Levenson has partnered with the Canton Senior Center on the project, which she has named “Izzy’s Quilts,” and she has enlisted the help of local volunteers to sew and decorate some of the quilt squares.

On March 29, she will meet with the volunteers at the Senior Center, where she will give a brief talk on the quilts and their meaning and distribute the quilt squares and fabric scraps.

Levenson said the quilts are 20-inch-by-20-inch “lap quilts,” and the volunteers can sew as few or as many squares as they would like. She said the quilts can be expensive to produce but she was fortunate to receive many donations, including lots of material and scraps for the front squares from the Fabric Place Basement in Natick. She also wanted to thank Draper Knitting in Canton, which generously donated all of the fabric for the backs and has been a big supporter of the project.

***

Izzy had strength in his heart. / Izzy has a number on his arm. / He was called by the number on his arm, / Not by his name. / His strength got him through.

As a prisoner of the Nazis, Geller spent the majority of his formative years performing forced labor in ghettos and concentration camps, including the infamous death camp at Auschwitz, where he was branded with a serial number and stripped of all humanity.

Fidget quilt made in honor of Izzy Geller

Fidget quilt made in honor of Izzy Geller

As he told the Citizen in a 2011 interview, “Coming out of the shower in Auschwitz, my name was not Israel Geller. My name was 159320.”

It was therefore fitting that the first quilt that Levenson and her mother made featured a large patch that proudly displayed Geller’s name, with the simple yet heartfelt inscription: “In memory of my hero Izzy.”

Levenson said she has not yet decided how many of the quilts will include this patch; however, she is planning to make at least a few in honor of Geller and will donate them to the nursing home that he lived in, Blue Hills Health and Rehabilitation in Stoughton.

Izzy’s wife, Marilyn, has also gotten involved in the project, and she is thrilled to be a part of something that will honor her husband’s memory. Just last week, in fact, Levenson and her mother brought the first two quilts they made to Marilyn’s house and also brought over a spare sewing machine so she could help make some of the squares.

Levenson said that Marilyn has also been an inspiration to her, and she helped to put in perspective how Izzy could have endured such a horrific experience but “still have so much faith in God and humanity.”

“She told me that there was a lot of water under the bridge, but Izzy wasn’t going to sink,” Levenson explained in her speech at the memorial service. “He accepted the fact that there are some questions you will never know the answer to, but his faith was instilled in him.
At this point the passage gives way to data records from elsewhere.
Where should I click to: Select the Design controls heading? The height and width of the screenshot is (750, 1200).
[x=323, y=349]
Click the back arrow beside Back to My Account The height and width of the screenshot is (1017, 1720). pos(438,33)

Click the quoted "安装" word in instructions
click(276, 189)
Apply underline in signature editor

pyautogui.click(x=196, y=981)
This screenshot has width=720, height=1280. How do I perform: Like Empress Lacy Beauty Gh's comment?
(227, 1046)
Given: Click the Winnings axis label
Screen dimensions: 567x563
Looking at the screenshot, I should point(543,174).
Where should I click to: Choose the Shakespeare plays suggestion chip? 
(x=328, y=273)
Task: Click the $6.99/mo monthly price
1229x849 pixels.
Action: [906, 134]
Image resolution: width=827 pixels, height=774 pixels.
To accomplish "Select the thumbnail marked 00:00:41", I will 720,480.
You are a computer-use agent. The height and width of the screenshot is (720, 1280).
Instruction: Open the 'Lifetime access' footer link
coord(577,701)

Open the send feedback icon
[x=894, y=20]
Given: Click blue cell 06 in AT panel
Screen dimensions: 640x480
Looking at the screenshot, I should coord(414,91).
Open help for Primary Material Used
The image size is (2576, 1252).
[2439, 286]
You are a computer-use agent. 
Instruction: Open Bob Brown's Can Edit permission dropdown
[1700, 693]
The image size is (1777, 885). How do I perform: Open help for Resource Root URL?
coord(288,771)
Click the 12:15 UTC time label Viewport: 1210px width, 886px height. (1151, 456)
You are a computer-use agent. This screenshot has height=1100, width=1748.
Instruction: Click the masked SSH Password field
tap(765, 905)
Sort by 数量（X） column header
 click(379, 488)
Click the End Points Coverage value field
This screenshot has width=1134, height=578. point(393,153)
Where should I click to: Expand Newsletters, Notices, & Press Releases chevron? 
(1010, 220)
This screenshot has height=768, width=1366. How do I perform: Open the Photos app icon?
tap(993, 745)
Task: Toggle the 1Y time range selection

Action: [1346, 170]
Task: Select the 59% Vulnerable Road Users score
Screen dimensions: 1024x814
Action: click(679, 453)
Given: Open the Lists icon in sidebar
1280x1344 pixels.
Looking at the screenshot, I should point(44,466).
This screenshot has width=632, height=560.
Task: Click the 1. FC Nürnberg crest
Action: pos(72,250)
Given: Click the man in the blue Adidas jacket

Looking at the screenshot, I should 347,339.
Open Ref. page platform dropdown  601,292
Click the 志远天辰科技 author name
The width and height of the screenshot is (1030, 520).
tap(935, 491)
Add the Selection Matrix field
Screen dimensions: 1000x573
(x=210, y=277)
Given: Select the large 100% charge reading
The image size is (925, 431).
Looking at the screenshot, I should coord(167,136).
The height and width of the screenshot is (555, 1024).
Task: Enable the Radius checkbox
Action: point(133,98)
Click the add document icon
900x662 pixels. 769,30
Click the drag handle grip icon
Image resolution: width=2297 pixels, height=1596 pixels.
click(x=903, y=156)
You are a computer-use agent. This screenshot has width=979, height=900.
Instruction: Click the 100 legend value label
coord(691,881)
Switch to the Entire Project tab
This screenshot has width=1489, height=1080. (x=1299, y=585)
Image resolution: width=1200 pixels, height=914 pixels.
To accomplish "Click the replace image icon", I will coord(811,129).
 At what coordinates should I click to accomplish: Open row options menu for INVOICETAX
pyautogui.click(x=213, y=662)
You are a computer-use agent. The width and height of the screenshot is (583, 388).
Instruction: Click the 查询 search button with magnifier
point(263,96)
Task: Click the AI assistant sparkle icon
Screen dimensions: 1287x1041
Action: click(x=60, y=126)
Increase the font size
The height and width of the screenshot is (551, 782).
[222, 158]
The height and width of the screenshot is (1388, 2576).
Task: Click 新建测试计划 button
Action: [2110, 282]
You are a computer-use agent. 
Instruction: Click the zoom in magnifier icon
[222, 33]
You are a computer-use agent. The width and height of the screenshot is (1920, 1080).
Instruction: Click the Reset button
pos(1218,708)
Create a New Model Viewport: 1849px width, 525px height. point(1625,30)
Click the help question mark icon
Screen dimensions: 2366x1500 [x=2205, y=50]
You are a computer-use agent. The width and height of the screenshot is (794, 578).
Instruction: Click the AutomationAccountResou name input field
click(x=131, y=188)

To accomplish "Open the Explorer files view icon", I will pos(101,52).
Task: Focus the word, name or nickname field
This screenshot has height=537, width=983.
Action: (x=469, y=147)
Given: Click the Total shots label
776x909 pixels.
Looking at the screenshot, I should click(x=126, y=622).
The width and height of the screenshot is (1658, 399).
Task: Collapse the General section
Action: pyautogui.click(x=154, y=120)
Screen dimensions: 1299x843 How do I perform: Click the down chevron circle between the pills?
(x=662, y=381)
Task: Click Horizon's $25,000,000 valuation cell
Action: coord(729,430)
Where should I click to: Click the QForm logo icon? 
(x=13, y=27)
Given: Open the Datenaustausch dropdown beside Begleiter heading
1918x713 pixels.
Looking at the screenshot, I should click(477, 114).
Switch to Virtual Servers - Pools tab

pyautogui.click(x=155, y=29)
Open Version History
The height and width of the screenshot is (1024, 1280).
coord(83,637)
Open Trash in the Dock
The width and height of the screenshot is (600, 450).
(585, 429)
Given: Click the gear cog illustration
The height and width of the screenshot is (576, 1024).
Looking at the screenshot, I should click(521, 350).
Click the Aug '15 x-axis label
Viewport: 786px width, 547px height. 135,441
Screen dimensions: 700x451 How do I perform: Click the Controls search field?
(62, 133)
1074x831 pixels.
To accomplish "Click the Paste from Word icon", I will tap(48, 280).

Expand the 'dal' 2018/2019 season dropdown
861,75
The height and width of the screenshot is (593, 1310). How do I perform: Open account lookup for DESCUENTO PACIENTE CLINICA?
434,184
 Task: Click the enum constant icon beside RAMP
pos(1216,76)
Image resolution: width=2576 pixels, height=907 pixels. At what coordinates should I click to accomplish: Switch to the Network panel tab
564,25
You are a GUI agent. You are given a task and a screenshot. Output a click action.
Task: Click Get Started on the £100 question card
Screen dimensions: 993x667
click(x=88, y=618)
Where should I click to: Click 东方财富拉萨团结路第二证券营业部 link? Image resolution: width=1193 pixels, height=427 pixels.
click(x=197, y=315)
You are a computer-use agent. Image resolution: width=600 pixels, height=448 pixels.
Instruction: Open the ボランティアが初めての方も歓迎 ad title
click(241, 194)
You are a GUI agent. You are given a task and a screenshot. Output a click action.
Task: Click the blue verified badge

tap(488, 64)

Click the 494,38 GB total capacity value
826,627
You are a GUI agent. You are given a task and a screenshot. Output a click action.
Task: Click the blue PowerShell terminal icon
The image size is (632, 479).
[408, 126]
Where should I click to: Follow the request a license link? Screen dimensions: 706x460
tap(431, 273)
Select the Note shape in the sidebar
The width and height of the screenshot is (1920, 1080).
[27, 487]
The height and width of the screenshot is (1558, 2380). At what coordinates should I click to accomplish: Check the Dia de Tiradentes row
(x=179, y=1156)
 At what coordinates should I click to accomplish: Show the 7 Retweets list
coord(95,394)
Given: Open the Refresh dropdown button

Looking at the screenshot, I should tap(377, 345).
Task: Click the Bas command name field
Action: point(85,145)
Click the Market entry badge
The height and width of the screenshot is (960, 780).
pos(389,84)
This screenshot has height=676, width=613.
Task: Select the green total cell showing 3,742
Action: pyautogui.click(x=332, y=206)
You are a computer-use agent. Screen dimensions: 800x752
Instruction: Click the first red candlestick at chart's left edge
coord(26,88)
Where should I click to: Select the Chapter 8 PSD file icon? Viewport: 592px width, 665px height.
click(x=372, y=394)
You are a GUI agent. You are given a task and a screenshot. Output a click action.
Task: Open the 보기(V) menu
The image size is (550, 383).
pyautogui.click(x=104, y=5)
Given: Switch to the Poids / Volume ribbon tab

It was something he could never lose. Despite the extreme hunger he faced during the Holocaust, he still fasted every year on Yom Kippur. Marilyn told me that Izzy believed there was something that gave him courage to move forward, and he never gave up on God.”

Levenson said she cannot wait until next month’s event at the senior center and is grateful to all of those who have volunteered to assist with the project. She still is not sure how many quilts they will be able to produce, but she said it would be “amazing” if they could finish at least 10. She would also like to make some “fidget aprons” and is currently looking for donations in hopes of having some plain aprons available in time for March 29.

But no matter how many quilts or aprons she produces, Levenson said she is just proud to be following in the footsteps of her friend and hero — a man with an “enormous heart” and a “true passion for helping others.”

Izzy believed in himself. / He taught me that when you believe in yourself / You can get through anything. / I will always admire his self-respect. / Izzy is like a grandfather to me. / In my eyes he is a hero.